Why mobile-first and progressive enhancement are the right way forward
Just three months into the year, and it’s already happened.
Over the last three years, traffic has grown by almost 5x. Desktop visitors now account for less than half of all traffic.
|All Traffic||Mobile & Tablet|
|May 2011||5,229||468 (~9%)|
|May 2012||8,559||2,035 (~23%)|
|January 2013||21,697||7,894 (~36%)|
|August 2013||15,621||6,987 (~45%)|
|March 2014||24,955||12,917 (~52%)|
The PAWS New England website was accessed by 289 different mobile devices in March of 2014. These devices included a good number of high-end smart phones running Apple iOS and Android. They also included a long tail of not-so-smart and feature phones—including a healthy handful of old BlackBerry devices.

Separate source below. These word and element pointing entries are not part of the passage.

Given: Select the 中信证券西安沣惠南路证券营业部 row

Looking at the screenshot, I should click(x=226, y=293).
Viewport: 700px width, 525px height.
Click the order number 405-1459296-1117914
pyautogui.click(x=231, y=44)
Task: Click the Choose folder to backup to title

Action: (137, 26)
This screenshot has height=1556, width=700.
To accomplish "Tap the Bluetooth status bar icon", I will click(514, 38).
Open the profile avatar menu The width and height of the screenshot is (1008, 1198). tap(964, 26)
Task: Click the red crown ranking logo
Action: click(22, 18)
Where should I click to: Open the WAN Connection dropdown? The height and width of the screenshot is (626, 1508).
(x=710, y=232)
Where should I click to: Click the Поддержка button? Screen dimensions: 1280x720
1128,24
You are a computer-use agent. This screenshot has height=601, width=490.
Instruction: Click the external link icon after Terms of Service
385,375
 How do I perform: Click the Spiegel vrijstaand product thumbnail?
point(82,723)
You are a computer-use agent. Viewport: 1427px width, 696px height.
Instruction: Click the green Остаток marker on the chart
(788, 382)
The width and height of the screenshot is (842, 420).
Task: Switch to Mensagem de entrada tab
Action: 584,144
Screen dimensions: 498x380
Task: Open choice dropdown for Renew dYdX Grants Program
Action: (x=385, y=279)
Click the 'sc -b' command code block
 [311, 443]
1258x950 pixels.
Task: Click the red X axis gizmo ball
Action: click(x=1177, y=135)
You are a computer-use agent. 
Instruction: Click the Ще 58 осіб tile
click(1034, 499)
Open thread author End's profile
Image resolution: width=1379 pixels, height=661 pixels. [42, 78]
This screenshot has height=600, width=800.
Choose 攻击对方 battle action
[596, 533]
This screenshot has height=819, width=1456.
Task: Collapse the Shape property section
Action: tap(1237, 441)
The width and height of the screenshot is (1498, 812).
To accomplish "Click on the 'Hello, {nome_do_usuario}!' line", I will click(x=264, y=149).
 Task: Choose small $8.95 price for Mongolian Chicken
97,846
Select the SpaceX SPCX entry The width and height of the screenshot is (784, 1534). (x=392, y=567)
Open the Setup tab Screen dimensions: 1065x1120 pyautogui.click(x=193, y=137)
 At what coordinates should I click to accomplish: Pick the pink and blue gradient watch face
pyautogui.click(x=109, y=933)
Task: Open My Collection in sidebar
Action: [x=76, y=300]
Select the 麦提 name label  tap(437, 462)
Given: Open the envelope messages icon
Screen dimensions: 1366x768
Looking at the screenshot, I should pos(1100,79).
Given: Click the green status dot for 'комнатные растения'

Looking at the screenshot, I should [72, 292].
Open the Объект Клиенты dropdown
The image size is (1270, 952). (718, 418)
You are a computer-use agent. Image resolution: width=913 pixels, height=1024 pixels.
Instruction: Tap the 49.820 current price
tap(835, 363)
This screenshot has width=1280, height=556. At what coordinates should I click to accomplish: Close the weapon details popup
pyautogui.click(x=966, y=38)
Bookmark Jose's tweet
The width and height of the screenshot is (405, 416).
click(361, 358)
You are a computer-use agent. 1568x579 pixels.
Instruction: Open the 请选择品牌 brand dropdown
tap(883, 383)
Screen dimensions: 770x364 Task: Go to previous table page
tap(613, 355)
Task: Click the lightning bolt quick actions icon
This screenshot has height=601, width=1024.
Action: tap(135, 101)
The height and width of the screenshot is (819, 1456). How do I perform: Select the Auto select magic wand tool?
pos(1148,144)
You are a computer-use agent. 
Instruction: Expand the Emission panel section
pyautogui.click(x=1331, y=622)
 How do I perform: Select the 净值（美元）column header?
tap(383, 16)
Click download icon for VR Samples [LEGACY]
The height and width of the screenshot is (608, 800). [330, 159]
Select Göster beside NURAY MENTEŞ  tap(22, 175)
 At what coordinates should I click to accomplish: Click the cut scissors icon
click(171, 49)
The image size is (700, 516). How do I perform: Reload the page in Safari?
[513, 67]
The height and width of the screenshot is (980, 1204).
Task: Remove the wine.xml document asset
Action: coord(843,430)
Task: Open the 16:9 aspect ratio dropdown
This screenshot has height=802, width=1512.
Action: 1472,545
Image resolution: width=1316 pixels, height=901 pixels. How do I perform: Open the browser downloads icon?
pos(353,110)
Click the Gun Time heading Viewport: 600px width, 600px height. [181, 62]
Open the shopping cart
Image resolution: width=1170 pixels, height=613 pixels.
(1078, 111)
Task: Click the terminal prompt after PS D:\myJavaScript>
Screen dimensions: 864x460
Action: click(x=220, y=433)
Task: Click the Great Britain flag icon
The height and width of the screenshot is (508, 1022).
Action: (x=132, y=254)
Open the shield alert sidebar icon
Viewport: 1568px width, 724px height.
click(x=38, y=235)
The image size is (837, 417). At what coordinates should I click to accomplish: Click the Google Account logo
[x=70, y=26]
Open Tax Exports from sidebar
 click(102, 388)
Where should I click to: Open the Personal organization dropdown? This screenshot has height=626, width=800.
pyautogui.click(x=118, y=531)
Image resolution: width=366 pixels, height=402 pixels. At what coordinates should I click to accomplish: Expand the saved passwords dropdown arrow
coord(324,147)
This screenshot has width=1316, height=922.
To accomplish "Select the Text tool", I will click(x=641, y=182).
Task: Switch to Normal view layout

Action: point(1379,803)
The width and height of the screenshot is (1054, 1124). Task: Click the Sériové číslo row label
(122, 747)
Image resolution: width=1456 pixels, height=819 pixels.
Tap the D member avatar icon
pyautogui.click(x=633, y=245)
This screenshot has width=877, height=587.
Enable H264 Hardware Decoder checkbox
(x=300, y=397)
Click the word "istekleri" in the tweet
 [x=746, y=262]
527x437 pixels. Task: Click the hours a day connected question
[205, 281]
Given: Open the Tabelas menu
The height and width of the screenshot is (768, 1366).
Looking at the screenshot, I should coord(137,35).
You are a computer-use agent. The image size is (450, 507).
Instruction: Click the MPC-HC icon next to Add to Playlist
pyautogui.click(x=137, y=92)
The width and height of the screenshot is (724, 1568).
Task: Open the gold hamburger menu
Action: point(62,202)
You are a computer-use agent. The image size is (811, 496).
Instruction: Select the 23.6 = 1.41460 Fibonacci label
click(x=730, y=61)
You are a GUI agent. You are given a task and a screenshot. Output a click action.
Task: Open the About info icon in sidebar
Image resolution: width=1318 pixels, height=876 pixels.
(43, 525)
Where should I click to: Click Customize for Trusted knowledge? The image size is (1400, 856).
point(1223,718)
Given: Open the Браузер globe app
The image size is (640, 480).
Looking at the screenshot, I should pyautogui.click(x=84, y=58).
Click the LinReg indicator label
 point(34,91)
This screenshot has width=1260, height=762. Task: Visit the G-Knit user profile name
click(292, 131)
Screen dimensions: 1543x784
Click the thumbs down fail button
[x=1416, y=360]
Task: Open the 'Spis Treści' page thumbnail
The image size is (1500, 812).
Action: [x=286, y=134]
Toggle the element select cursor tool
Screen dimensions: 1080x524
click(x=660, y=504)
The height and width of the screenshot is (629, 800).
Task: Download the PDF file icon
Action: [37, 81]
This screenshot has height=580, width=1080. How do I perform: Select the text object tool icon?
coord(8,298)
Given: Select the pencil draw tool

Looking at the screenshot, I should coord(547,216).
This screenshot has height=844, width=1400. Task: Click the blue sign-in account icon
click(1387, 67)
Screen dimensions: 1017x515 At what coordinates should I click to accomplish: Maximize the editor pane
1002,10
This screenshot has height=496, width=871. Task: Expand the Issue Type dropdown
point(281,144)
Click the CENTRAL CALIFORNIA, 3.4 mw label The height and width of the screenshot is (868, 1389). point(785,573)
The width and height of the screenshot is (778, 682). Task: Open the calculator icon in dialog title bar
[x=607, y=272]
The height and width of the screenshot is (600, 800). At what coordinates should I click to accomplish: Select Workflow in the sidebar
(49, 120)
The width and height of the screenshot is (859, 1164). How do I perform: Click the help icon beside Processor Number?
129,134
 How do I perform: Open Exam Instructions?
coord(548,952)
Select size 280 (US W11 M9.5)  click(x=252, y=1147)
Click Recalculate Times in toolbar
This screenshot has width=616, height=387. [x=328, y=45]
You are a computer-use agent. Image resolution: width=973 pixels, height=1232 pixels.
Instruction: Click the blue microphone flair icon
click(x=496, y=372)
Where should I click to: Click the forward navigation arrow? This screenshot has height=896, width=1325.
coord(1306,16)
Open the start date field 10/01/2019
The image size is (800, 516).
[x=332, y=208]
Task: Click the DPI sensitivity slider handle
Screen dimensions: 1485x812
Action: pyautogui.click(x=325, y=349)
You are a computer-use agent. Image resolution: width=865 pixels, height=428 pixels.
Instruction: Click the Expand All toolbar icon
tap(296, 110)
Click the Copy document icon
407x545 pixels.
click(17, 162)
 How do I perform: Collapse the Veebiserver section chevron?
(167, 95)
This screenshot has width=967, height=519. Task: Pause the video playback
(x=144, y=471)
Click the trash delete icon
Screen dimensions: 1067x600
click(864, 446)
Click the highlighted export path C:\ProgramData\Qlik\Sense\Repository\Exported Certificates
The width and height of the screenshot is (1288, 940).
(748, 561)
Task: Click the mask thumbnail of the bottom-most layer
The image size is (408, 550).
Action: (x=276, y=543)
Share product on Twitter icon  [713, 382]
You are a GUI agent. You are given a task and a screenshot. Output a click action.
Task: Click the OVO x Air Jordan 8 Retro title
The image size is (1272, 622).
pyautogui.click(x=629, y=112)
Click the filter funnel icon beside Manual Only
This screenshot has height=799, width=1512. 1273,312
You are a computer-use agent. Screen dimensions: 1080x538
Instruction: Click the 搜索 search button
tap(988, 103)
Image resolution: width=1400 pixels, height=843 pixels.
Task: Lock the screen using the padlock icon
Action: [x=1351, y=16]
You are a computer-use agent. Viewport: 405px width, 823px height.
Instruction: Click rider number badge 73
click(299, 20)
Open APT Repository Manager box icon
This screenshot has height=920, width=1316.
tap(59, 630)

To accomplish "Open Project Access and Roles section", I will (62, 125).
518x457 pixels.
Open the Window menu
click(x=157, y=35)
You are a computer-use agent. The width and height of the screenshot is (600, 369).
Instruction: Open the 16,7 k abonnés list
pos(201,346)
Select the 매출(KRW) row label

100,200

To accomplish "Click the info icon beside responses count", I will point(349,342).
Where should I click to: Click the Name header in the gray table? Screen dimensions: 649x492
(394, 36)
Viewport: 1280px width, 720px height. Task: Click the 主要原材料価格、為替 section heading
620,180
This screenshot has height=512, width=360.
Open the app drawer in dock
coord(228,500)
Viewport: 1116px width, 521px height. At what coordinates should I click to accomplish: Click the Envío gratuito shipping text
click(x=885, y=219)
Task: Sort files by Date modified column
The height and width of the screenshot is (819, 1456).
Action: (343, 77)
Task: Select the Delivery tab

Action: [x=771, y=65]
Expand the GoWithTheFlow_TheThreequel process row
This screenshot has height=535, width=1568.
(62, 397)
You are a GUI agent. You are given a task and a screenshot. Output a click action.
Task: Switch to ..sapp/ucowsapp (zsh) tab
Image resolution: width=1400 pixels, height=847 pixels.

And as I discussed in Adopting a dog from your phone, people aren’t just browsing. They’re submitting adoption applications and making donations. Mobile is an essential part of our organization’s success.
Mobile-First and Progressive Enhancement
By using a mobile-first code structure, and layering in JS functionality as a feature and not a requirement, we ensure that all users get an experience that’s appropriate to the size of their screen and capabilities of their device. Content for everyone, advanced layouts and features for browsers and devices that support them.
This approach lets us support more users with less testing… and ultimately allows us to save the lives of more dogs.